Słopišća
So heißt Schlepzig auf sorbisch. „Wo is‘n ditte?“, fragt Martin betont berlinerisch und die Antwort heißt: Spreewald, genaugenommen Unterspreewald. Dorthin hat es mich mit meiner Melanie verschlagen, weil wir in ihrem freigehaltenen Halbjahr, wenn schon nicht die Welt so doch wenigstens die Umgebung besuchen wollen. Statt Dschungeltour am Amazonas, Forschungsreise im Gewässerlabyrinth des sprjewja lěs. Und das ist nicht schlecht. Statt Wasserhyazinthen schlingen sich Gelbe Teichrosen aus der träge dahinschleichenden Queerspree.
Obwohl in dem kleinen Ort eine Vielzahl von Kahnvermietern die Wassergefährte für Expeditionen feilbietet, verirren sich nur wenige Abenteurer auf Puhlstrom, Zerniasfließ und Hauptspree. Die wenigen vernehmbaren Stimmen am Brandenburgamazonas sprechen nicht portugiesisch oder spanisch, sondern sächseln und berlinern. Es ist ruhig. Nur mein Paddel platscht dezent im Wasser, lautlos wie Winnetou kriege ich das nicht hin.
Die gleiche Abenteurercrew wie auf dem Rhin dringt in die einsamen Verästelungen des Spree-Urwaldes vor. Keine anderen Expeditionsgruppen weit und breit.

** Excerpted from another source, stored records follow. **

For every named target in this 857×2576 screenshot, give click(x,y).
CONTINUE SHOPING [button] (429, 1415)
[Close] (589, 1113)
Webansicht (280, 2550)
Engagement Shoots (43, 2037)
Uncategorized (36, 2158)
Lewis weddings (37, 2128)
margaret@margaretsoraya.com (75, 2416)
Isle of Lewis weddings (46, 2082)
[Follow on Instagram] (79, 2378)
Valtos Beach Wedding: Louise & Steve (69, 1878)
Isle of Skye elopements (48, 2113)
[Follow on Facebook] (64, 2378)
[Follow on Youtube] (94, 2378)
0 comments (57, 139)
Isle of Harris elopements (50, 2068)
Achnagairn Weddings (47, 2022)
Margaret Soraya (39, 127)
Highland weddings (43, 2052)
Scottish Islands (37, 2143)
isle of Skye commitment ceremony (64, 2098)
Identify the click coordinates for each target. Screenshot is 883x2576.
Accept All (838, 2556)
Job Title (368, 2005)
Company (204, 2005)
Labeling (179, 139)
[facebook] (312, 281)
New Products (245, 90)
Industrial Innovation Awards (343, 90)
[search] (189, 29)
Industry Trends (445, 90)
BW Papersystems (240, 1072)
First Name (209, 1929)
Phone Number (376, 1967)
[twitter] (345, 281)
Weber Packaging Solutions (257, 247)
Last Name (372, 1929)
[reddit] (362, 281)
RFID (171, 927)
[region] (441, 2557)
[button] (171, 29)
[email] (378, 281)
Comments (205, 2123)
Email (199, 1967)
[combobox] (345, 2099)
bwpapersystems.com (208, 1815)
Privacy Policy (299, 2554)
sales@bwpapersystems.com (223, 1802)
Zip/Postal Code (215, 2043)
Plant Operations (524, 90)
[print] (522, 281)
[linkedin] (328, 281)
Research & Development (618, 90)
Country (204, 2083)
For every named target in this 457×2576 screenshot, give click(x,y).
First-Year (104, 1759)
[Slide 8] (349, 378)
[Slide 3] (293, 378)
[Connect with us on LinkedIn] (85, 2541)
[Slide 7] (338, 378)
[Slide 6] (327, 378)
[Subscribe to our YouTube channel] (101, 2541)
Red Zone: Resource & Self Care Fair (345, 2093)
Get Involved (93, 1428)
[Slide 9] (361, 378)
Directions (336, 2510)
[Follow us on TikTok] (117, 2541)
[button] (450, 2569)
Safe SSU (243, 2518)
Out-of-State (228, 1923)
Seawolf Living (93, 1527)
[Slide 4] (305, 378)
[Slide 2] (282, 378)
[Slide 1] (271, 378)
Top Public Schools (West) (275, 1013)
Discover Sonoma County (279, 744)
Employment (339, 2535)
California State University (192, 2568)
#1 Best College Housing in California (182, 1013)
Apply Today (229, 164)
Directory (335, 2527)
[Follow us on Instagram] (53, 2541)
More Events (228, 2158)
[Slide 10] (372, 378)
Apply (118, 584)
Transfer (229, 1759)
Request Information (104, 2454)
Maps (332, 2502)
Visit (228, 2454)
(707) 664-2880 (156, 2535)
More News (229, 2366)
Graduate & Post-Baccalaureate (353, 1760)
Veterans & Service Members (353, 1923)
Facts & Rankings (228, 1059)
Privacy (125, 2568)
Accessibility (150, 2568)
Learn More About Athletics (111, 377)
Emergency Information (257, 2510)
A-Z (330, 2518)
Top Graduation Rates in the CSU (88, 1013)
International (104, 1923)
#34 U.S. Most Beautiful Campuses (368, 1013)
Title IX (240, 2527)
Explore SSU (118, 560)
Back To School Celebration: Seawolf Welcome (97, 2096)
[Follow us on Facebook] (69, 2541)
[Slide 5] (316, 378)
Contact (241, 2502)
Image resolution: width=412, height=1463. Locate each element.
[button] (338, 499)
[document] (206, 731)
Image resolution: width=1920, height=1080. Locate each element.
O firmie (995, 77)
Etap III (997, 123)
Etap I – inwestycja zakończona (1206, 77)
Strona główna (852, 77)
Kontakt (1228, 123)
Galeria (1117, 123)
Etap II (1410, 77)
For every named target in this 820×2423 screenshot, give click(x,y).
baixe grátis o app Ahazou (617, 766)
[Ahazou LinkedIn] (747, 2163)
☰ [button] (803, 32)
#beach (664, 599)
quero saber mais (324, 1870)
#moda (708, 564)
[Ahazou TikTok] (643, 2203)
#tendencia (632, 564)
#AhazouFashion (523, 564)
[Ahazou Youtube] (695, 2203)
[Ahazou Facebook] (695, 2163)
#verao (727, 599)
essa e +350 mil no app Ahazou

Hat Denise vom Basiscamp mit ihrer Vermutung recht? Die Explorer fürchten einen Hurricane? Fernes Donnergrummeln wirkt surreal im Sonnenlicht. Unerschrocken ziehen wir weiter unsere Bahnen. Oder sind es doch die gefährlichen Tiere? Ein „Platsch“ am Ufer schreckt auf. Das ist was Großes! Schlingpflanzen und trübes Wasser verschleiern die Silhouette. Nichts passiert. Mein kleines Hartplastikgefährt bleibt stabil auf dem Wasser.
Nach anderthalb Stunden Paddelbewegung ist Versorgungscamp I erreicht, mit trockenem Haupt, die dunklen Wolken haben sich verzogen, und feuchtem Gesäß, die Paddeltechnik ist ausbaufähig. Zur Stärkung liefert die Campküche eingelegte Gurken, Quark und erhitze Kartoffelspalten. So kann auch der Trek zurück zur Basis ohne Verluste angepaddelt werden. Die Durchfahrt eines Wehrs zur Verhinderung von Stromschnellen liegt vor uns. Ein Einheimischer erwartet am Tor einen Obolus. Statt Glasperlen oder Tierfellen hinterlassen wir einen Euro und können problemlos passieren. Nicht weit entfernt sichten wir eine weitere Eingeborene auf einem größeren Gefährt und einsitzenden Menschen. Freiwillige? Gefangene?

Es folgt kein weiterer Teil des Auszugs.